´Au nord du Kosovo, exercices de souveraineté´, Odile Perrot

Au nord du Kosovo, exercices de souveraineté

Par Odile PERROT, le 12 octobre 2011, diploweb

Democratization officer au sein de la mission de l’OSCE au Kosovo, de 2000 à 2002, Odile Perrot est docteur en science politique. Sa thèse analyse les moteurs et les enjeux du processus de démocratisation mis en place par la communauté internationale. Elle a été distinguée par le prix de la Fondation Varenne et publiée à la LGDJ sous le titre Les équivoques de la démocratisation sous contrôle international. Le cas du Kosovo (1999-2007).

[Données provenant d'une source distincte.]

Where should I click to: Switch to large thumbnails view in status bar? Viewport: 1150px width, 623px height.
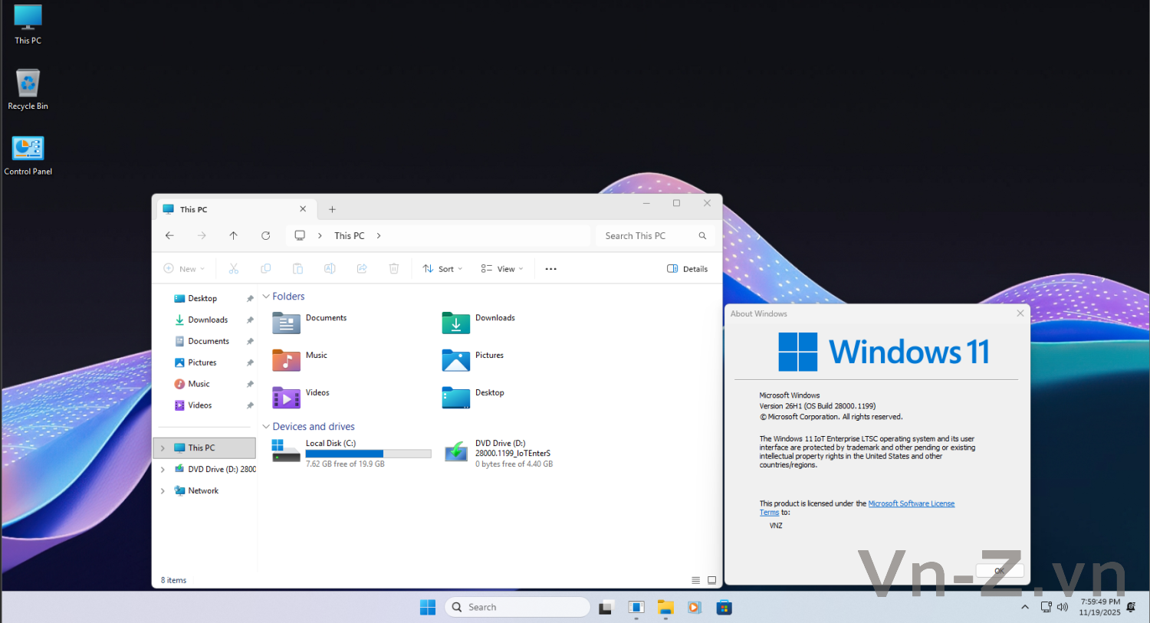[x=711, y=580]
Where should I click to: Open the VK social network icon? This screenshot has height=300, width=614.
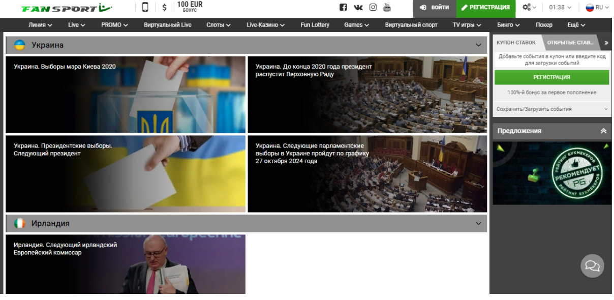tap(358, 7)
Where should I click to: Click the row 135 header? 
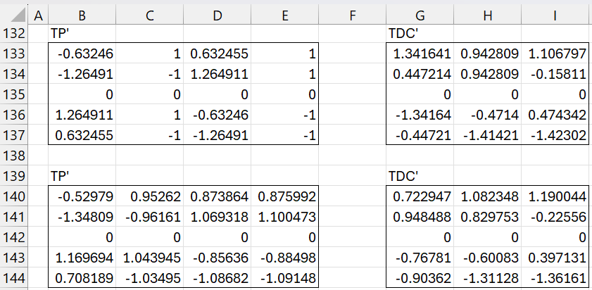tap(14, 94)
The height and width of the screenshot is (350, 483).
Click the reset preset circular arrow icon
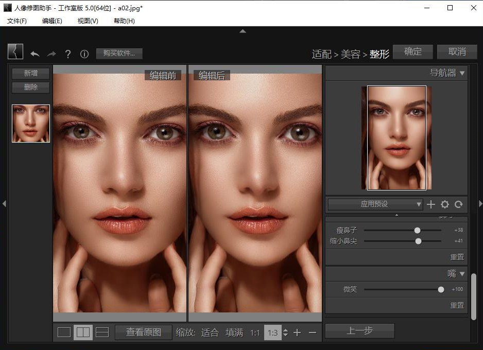pyautogui.click(x=458, y=204)
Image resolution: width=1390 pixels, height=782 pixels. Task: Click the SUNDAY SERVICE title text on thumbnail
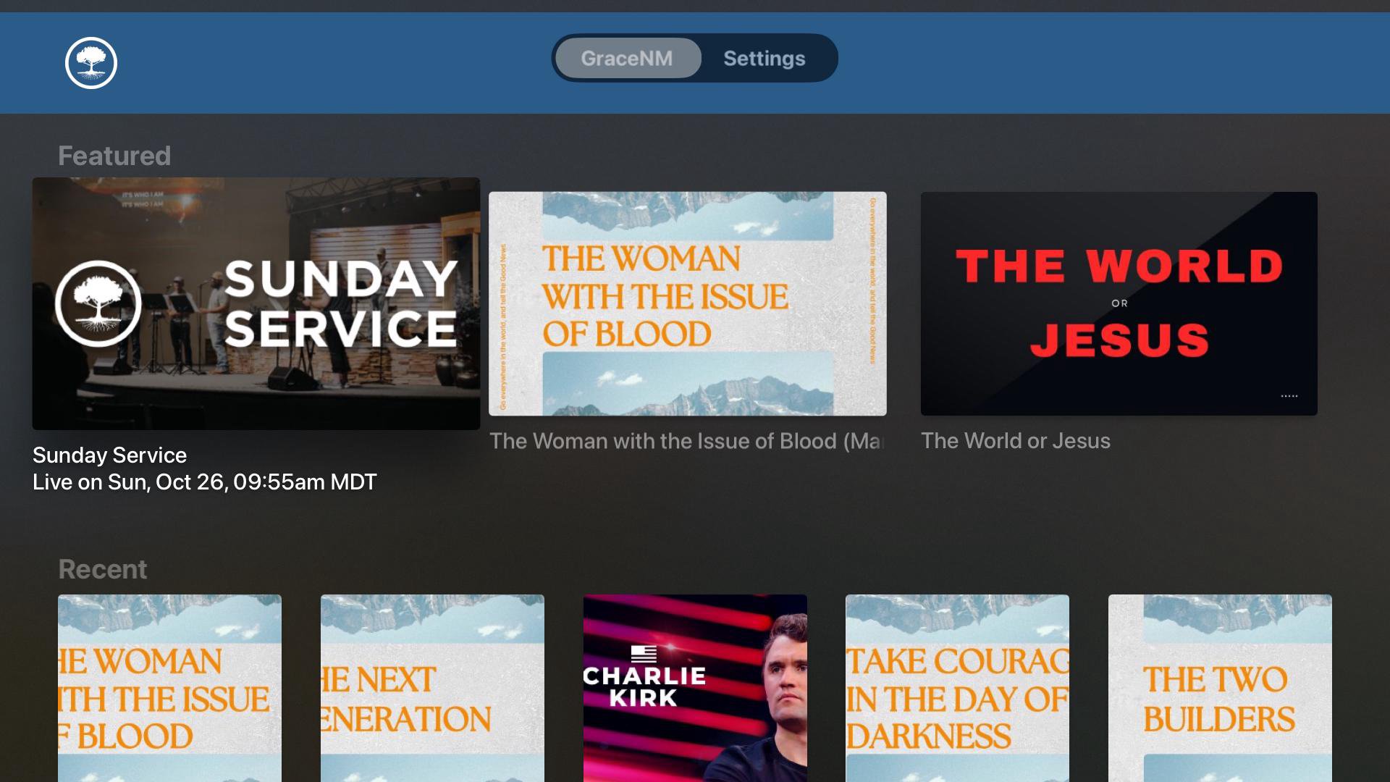tap(340, 303)
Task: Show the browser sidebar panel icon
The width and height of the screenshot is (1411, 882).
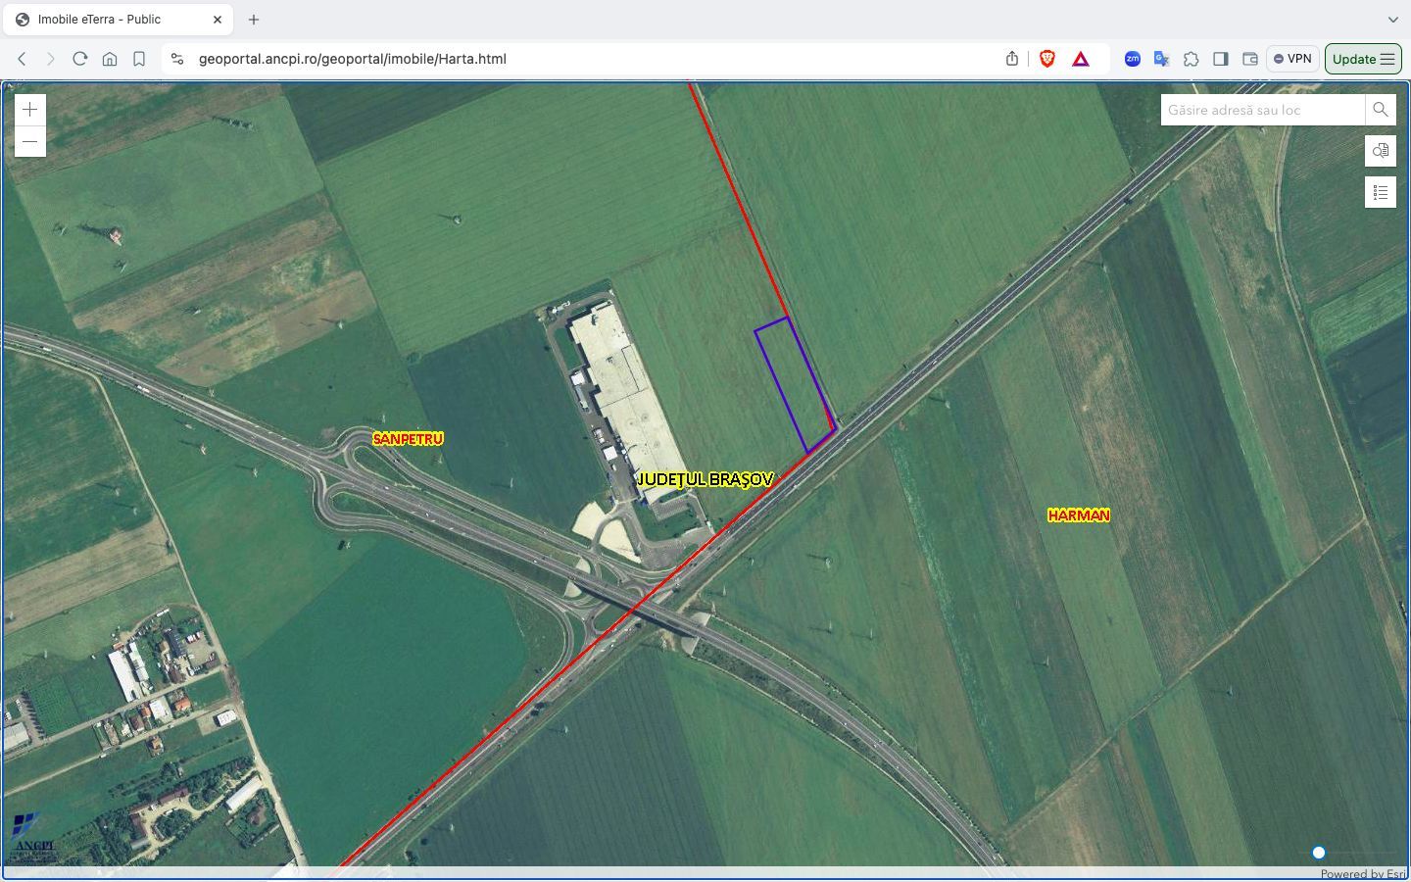Action: [x=1221, y=59]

Géopolitique des Balkans occidentaux. Après un été 2011 agité au nord, le Kosovo et la Serbie ont temporairement renoué avec le dialogue. Les relations restent toutefois tendues et la stabilité incertaine, dans un climat de défiance mutuelle que l’UE et la KFOR s’efforcent d’apaiser. La situation s’est envenimée, fin juillet 2011, lorsque Prishtinë/Priština a tenté d’imposer son autorité pour contrôler la frontière du nord. La population serbe a vivement réagi, entraînant une montée de violence que seules les troupes de la KFOR sont parvenues à maîtriser. Deux accords sont depuis venus fixer, sinon clarifier, une situation qui semble bloquée à l’heure du rééquilibrage des rapports de forces. Début octobre 2011, le dialogue a à nouveau été suspendu sine die.

Le feu aux poudres

L’ETE 2011 avait pourtant bien commencé avec la signature, le 2 juillet, des accords sur la reconnaissance des diplômes, l’accès aux registres d’état civil et la mobilité des personnes. L’UE, initiatrice du dialogue lancé au début de l’année [1], s’est félicitée de ce premier succès concret. Mais les problèmes ont resurgi lors de la préparation de la réunion suivante, lorsque Belgrade a refusé de mettre à l’ordre du jour la libre circulation des marchandises. Un accord sur le tampon des douanes du Kosovo, essentiel pour la levée de l’embargo serbe en vigueur depuis l’indépendance de 2008, était ainsi remis à une date indéterminée. Le Kosovo a perçu ce report comme « une manœuvre » [2] de Belgrade pour éviter toute nouvelle concession, au moment où les chances de son voisin pour obtenir le statut du candidat à l’UE semblaient se confirmer. Bousculé par une opposition hostile au dialogue et malmené dans son propre camp, il a décidé de reprendre l’initiative. Le 20 juillet 2011, un embargo sur les produits serbes a été décrété. Son exécution a été immédiate aux postes-frontières situés en territoire à majorité albanaise, comme à Merdare et Dheu i Bardhë. Mais, au nord à majorité serbe, une opération de police spéciale a été lancée, le 25 juillet, pour prendre le contrôle des postes-frontières et faire appliquer l’embargo. Les Kosovars serbes ont alors riposté en dressant des barricades faites de tracteurs, de camions, de sacs de sable, de troncs d’arbre. En quelques heures, les affrontements ont dégénéré : un policier kosovar a été tué à Varage, près de Zubin Potok, et le poste de Jarinje a été incendié. Les troupes américaines et allemandes de la KFOR sont intervenues avec des blindés. L’OTAN a décrété les points d’entrée 1 et 31, situés à Jarinje et Brnjak, zones militaires restreintes et a autorisé ses soldats à utiliser la force. La circulation a été suspendue, contraignant les officiels serbes à emprunter des « routes alternatives » pour rejoindre le Kosovo. Plusieurs centaines de soldats internationaux sont arrivés en renfort, et c’est dans une atmosphère fébrile que des pourparlers ont été entamés.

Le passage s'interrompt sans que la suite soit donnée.